• [Goal] Present the stretch of the listing below, from its start through the line containing "coord(861,264)", as a numbered list with blank lines left out.

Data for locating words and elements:
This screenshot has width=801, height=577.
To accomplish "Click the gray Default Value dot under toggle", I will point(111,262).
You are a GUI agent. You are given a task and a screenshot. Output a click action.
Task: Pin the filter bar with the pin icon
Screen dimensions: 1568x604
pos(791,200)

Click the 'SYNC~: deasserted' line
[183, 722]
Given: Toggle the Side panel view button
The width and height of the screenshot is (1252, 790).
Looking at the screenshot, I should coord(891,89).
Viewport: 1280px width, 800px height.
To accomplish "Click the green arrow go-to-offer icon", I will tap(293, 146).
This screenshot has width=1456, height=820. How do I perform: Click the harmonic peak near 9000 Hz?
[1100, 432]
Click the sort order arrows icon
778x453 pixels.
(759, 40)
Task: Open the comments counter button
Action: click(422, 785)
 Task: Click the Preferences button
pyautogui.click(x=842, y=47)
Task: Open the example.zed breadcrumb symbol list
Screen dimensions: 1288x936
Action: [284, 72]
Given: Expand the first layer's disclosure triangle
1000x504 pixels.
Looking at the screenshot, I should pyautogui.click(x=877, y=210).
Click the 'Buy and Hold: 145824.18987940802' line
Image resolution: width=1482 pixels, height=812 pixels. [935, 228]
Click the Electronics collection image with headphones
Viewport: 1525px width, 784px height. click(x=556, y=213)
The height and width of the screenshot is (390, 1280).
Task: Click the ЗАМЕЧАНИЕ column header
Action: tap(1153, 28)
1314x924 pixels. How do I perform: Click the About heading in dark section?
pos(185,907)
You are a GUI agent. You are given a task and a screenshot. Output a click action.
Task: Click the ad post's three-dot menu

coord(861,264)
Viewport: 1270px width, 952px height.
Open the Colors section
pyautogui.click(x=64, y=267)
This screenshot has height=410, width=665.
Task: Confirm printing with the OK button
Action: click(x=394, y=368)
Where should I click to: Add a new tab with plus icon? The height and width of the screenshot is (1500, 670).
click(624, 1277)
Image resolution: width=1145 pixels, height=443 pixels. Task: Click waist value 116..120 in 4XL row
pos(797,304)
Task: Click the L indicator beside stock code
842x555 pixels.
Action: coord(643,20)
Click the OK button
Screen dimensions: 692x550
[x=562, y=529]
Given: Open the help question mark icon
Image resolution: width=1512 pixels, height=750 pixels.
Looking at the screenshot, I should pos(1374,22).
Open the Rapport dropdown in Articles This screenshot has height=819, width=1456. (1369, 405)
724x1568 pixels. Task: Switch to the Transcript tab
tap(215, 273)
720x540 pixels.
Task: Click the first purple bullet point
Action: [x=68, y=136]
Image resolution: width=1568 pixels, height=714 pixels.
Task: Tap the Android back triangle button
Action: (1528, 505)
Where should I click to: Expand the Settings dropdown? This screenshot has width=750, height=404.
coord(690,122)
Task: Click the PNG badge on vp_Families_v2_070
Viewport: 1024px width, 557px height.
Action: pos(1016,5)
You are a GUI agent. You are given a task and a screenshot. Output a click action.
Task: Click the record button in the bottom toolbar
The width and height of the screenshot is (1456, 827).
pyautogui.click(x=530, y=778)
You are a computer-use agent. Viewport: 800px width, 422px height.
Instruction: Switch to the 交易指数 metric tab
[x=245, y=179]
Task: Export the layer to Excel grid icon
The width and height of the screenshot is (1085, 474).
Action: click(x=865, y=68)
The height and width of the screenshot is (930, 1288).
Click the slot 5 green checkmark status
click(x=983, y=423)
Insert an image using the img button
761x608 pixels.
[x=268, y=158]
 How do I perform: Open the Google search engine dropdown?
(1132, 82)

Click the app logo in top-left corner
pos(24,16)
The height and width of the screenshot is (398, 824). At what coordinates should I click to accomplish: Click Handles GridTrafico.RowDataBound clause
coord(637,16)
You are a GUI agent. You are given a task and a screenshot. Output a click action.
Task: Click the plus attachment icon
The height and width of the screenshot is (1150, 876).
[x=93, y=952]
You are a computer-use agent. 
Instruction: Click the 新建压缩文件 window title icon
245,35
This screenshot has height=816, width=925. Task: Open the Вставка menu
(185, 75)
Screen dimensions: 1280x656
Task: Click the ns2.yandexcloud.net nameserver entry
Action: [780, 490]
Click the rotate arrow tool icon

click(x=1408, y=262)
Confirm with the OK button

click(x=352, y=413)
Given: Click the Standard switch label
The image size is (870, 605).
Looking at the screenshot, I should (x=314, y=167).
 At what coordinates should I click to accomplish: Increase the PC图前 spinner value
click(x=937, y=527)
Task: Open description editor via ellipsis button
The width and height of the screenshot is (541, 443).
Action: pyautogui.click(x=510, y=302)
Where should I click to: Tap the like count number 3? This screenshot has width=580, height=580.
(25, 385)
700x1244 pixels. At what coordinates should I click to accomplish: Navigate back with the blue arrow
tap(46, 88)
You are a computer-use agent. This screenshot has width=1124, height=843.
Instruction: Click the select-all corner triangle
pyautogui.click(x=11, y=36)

• [Result of the task]
1. This screenshot has width=801, height=577.
2. To accomplish "Click the gray Default Value dot under toggle", I will point(111,262).
3. You are a GUI agent. You are given a task and a screenshot. Output a click action.
4. Task: Pin the filter bar with the pin icon
5. Screen dimensions: 1568x604
6. pos(791,200)
7. Click the 'SYNC~: deasserted' line
8. [183, 722]
9. Given: Toggle the Side panel view button
10. The width and height of the screenshot is (1252, 790).
11. Looking at the screenshot, I should coord(891,89).
12. Viewport: 1280px width, 800px height.
13. To accomplish "Click the green arrow go-to-offer icon", I will tap(293, 146).
14. This screenshot has width=1456, height=820. How do I perform: Click the harmonic peak near 9000 Hz?
15. [1100, 432]
16. Click the sort order arrows icon
17. 778x453 pixels.
18. (759, 40)
19. Task: Open the comments counter button
20. Action: click(422, 785)
21.  Task: Click the Preferences button
22. pyautogui.click(x=842, y=47)
23. Task: Open the example.zed breadcrumb symbol list
24. Screen dimensions: 1288x936
25. Action: [284, 72]
26. Given: Expand the first layer's disclosure triangle
27. 1000x504 pixels.
28. Looking at the screenshot, I should pyautogui.click(x=877, y=210).
29. Click the 'Buy and Hold: 145824.18987940802' line
30. Image resolution: width=1482 pixels, height=812 pixels. [935, 228]
31. Click the Electronics collection image with headphones
32. Viewport: 1525px width, 784px height. click(x=556, y=213)
33. The height and width of the screenshot is (390, 1280).
34. Task: Click the ЗАМЕЧАНИЕ column header
35. Action: tap(1153, 28)
36. 1314x924 pixels. How do I perform: Click the About heading in dark section?
37. pos(185,907)
38. You are a GUI agent. You are given a task and a screenshot. Output a click action.
39. Task: Click the ad post's three-dot menu
40. coord(861,264)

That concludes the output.